▶ _TASK TO CARRY OUT_: Search the data for the string "This", and report each line where it is found.

▶ _Saved data entries_:
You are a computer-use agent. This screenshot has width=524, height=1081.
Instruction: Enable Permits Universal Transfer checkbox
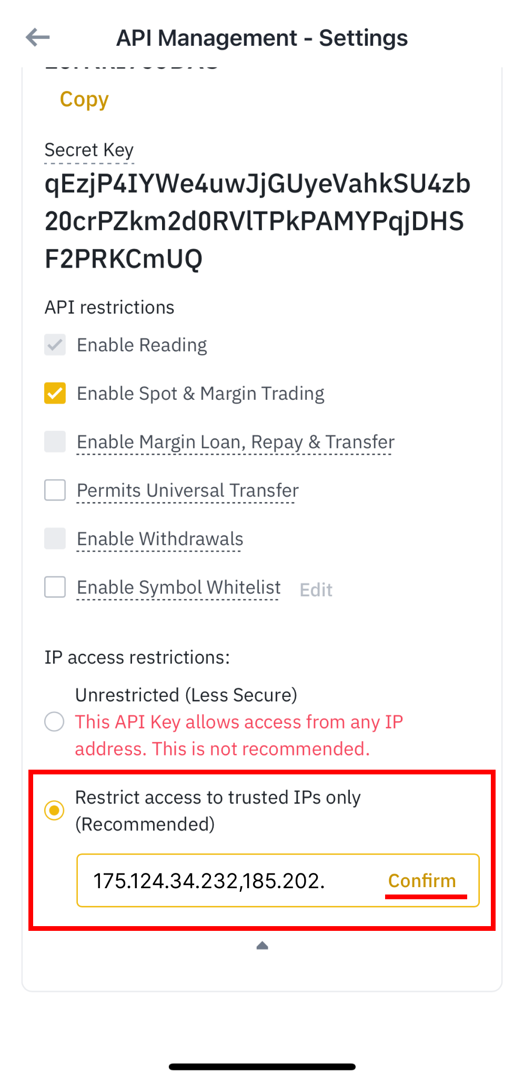55,490
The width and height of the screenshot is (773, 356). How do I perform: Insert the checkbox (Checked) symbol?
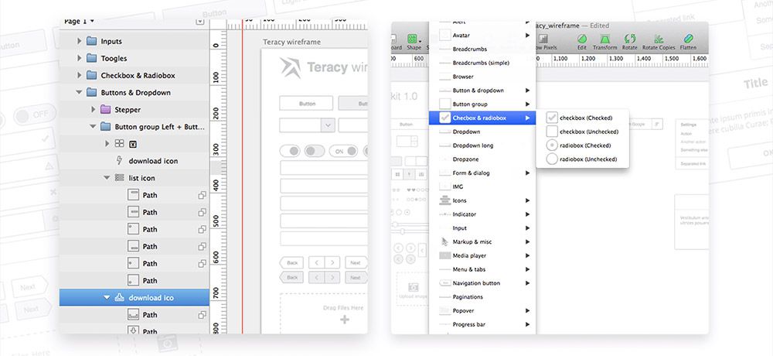click(x=586, y=118)
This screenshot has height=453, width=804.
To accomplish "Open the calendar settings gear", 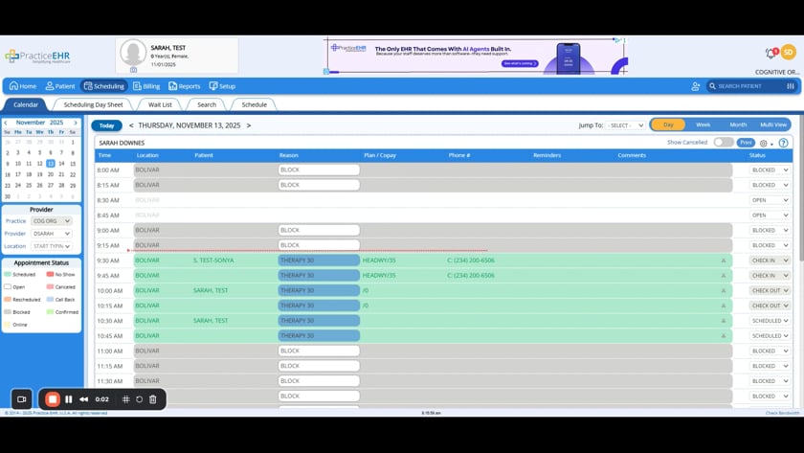I will pos(764,143).
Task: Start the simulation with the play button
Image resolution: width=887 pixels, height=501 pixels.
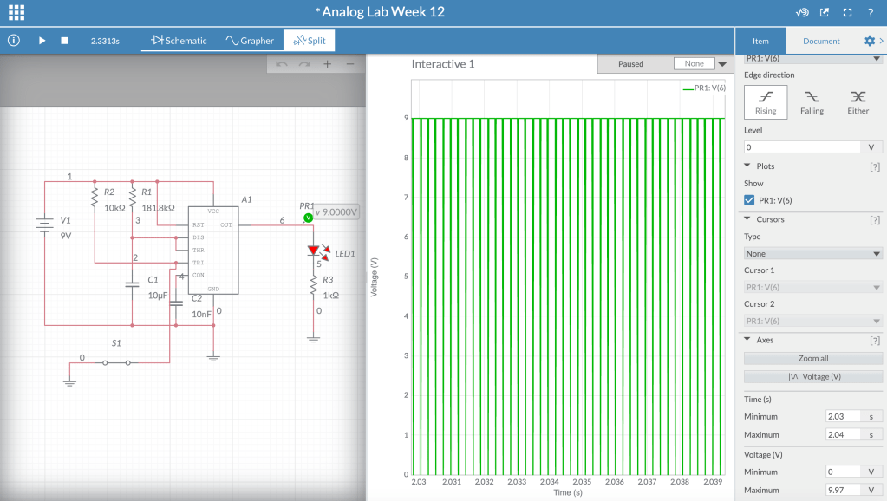Action: point(42,41)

▶ _ANSWER BELOW_:
You are a computer-use agent. This screenshot has width=524, height=1081.
This screenshot has height=453, width=804.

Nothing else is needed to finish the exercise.